Les 15 et 22 mars prochains, nous serons appelés à voter pour élire nos équipes municipales. Notre paroisse s’étend sur de nombreuses communes : autant de conseils municipaux, autant de responsabilités locales, autant de visages engagés au service de la cité.
Voter n’est pas un simple droit ; c’est aussi un devoir. Pour un chrétien, participer au scrutin est une manière concrète de prendre part à la vie commune. L’abstention peut parfois sembler tentante, par lassitude ou par déception. Pourtant, la vie démocratique a besoin de chacun.
Il convient aussi de ne pas confondre les enjeux. Une élection municipale n’est ni un vote national ni un référendum idéologique. L’échelon local est d’abord celui du service concret : écoles, associations, urbanisme, solidarité de proximité, qualité de vie. La politique, à ce niveau, retrouve son sens premier : organiser la vie de la cité pour le bien commun.
Servir une commune demande du temps, de l’énergie, du courage aussi. À ce titre, je tiens à remercier ici, nos maires et leurs équipes pour le travail accompli au cours du mandat qui s’achève. Merci pour l’attention portée à nos églises, patrimoine vivant de nos villages : entretien des bâtiments, travaux nécessaires, soin apporté à leur préservation. La qualité des relations entretenues avec la paroisse est constructive et fraternelle.
Ce climat de confiance est précieux pour travailler ensemble au service de tous.
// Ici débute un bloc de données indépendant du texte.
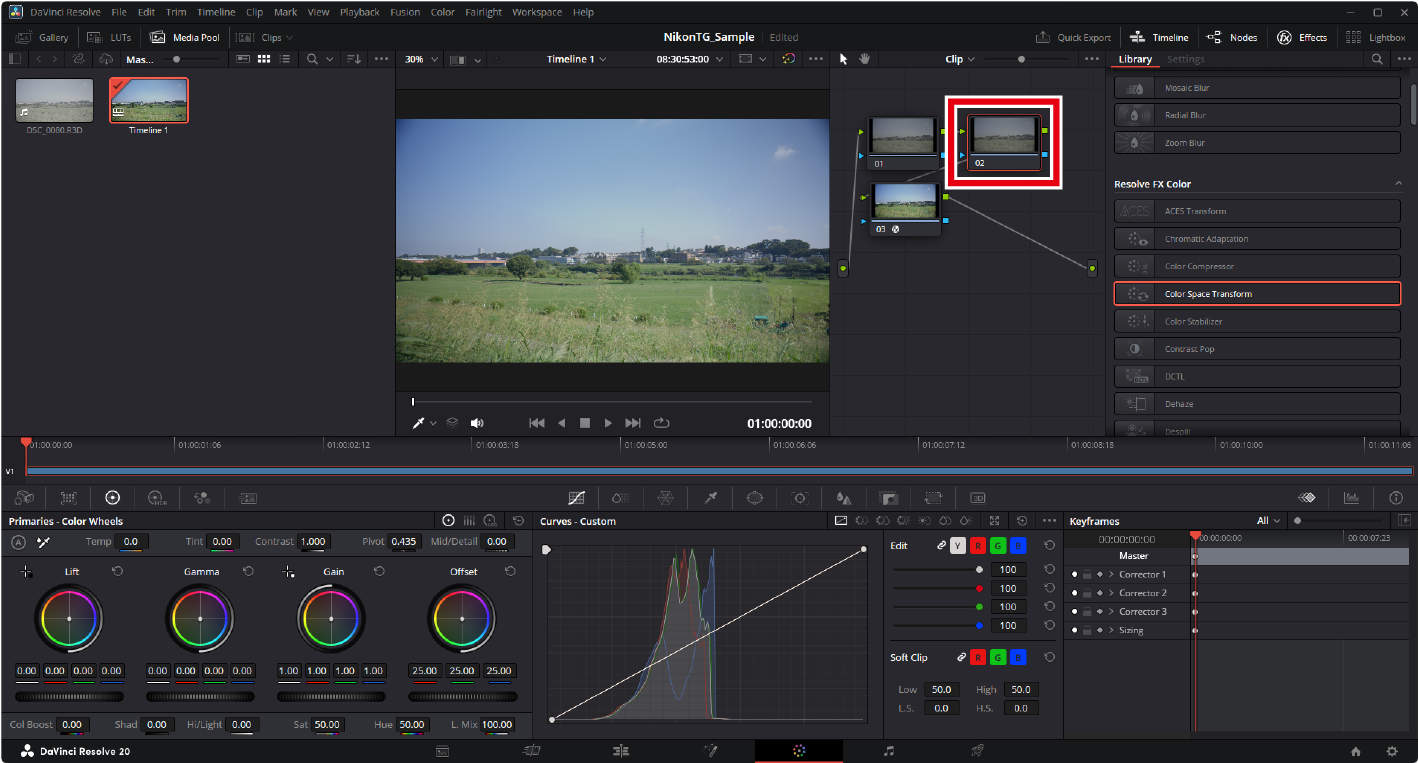Mute the viewer audio speaker icon
The width and height of the screenshot is (1418, 763).
coord(477,423)
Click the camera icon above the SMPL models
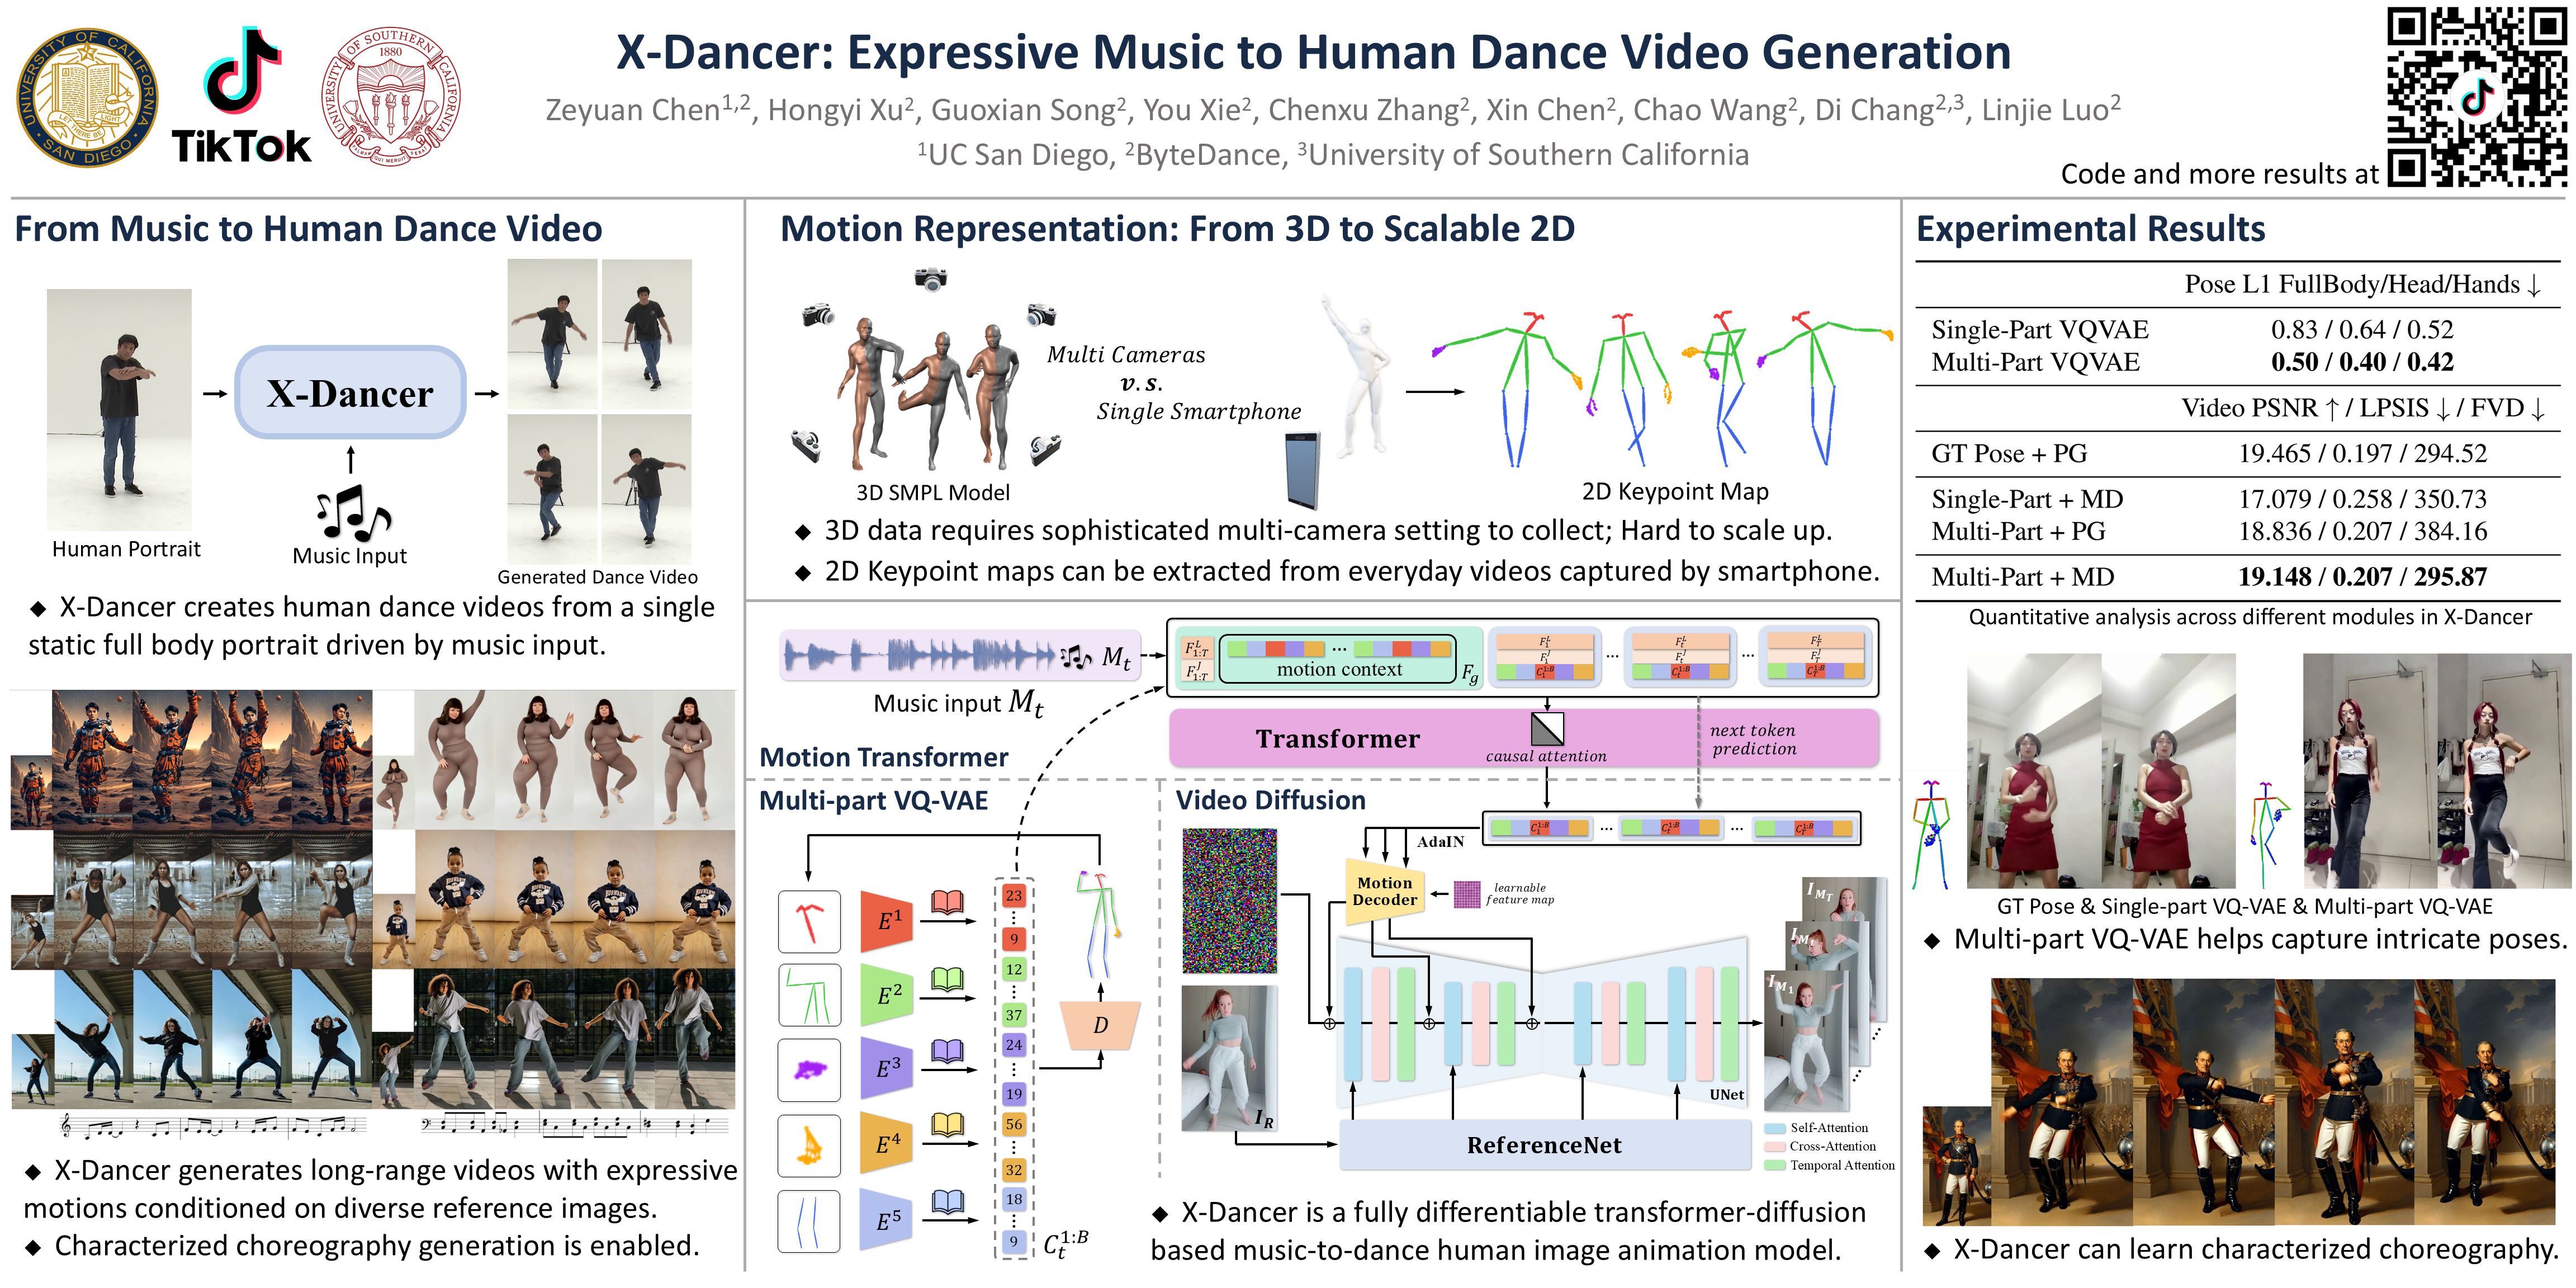 (930, 279)
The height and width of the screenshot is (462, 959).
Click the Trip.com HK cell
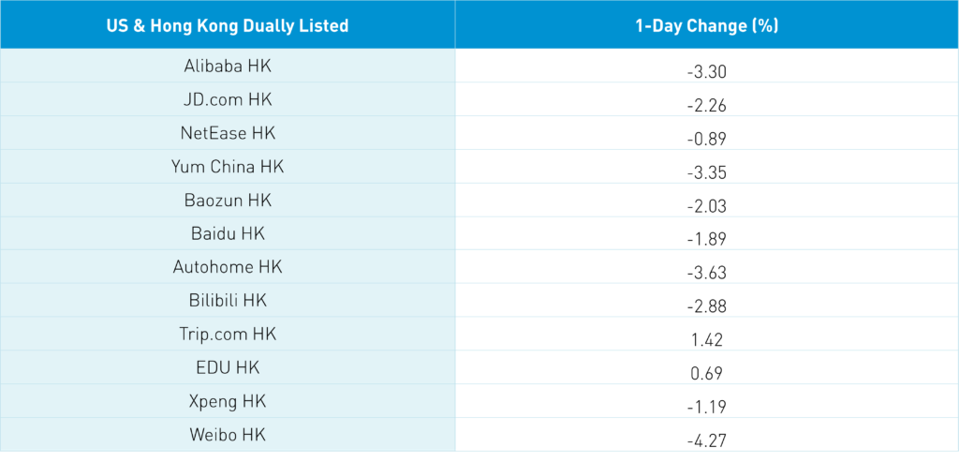tap(227, 334)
Quelles que soient les sensibilités, la charge est lourde, les décisions parfois difficiles, les équilibres délicats à tenir. Nous pouvons prier pour ceux qui exercent ces responsabilités, afin qu’ils soient éclairés dans leurs choix et guidés par la sagesse.
Si certaines décisions n’ont pas rencontré notre accord, la démocratie nous offre un lieu paisible pour l’exprimer : le secret de l’isoloir. Le vote permet de manifester un soutien, une attente ou une autre orientation, sans polémique inutile.
La foi chrétienne ne dicte pas un bulletin de vote. Elle appelle en revanche à un discernement éclairé par la conscience, par le souci des plus fragiles, par le désir de fraternité. Une ville vivante ne se construit pas seulement avec des budgets et des projets, mais avec une âme : la qualité des relations, le respect, la solidarité entre générations et entre quartiers.
Prions pour nos communes. Prions pour ceux qui se présentent. Et prenons le temps d’aller voter.
Servir la cité, c’est déjà aimer son prochain.